Seulement, une grave inquiétude planait sur tout le monde comme un nuage sombre, et particulièrement sur moi.

La censure n’avait pas encore dit son dernier mot au sujet de la pièce.

Il y avait, à cette époque, un misérable qui vivait de scandale, rançonnant tour à tour l’amour-propre ou la faiblesse, près duquel Geoffroi était un honnête homme et un critique consciencieux. C’était pour lui que de Laville semblait avoir fait ces vers du Folliculaire :

Un vase de vermeil, une bague de prix,
Du vin surtout, voilà ses cadeaux favoris.
On assure — je crois que, sur ce fait probable,
Pour le vrai, la chronique a pris le vraisemblable —
Qu’au jour où nos amis viennent du vieux Nestor
Nous souhaiter les ans, et bien d’autres encor ;
Au jour où les filleuls aiment tant leurs marraines ;
Jour de munificence où, sous le nom d’étrennes,
Chacun de son voisin attend quelques tributs,
Et d’une honnête aumône accroît ses revenus,
Il revend au rabais, ou plutôt à l’enchère,
Le superflu des vins et de la bonne chère
Dont l’accable le zèle ou l’effroi des acteurs ;
Et que Follicula, pour qui les directeurs
De schalls et de chapeaux renouvellent l’emplette,
Se fait, pendant deux mois, marchande à la toilette !

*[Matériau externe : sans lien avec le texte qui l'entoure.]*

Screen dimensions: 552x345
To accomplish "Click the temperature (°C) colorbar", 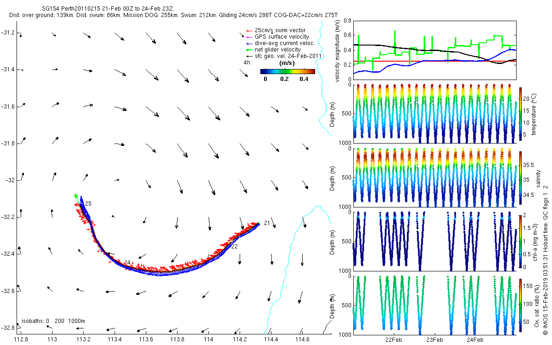I will (x=520, y=113).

À cet homme, le théâtre presque entier payait un tribut. Mademoiselle Mars lui faisait une pension ; il avait des subventions du Théâtre-Français, de l’Odéon, de l’Opéra et de l’Opéra-Comique. On venait chez lui comme à un marché public : il vendait aux uns l’éloge, aux autres l’attaque ; il vendait tout, jusqu’à son silence.

Mademoiselle Mars, Firmin, les comédiens français, Taylor lui-même avaient insisté pour que je fisse une visite à cet homme ; j’avais constamment refusé.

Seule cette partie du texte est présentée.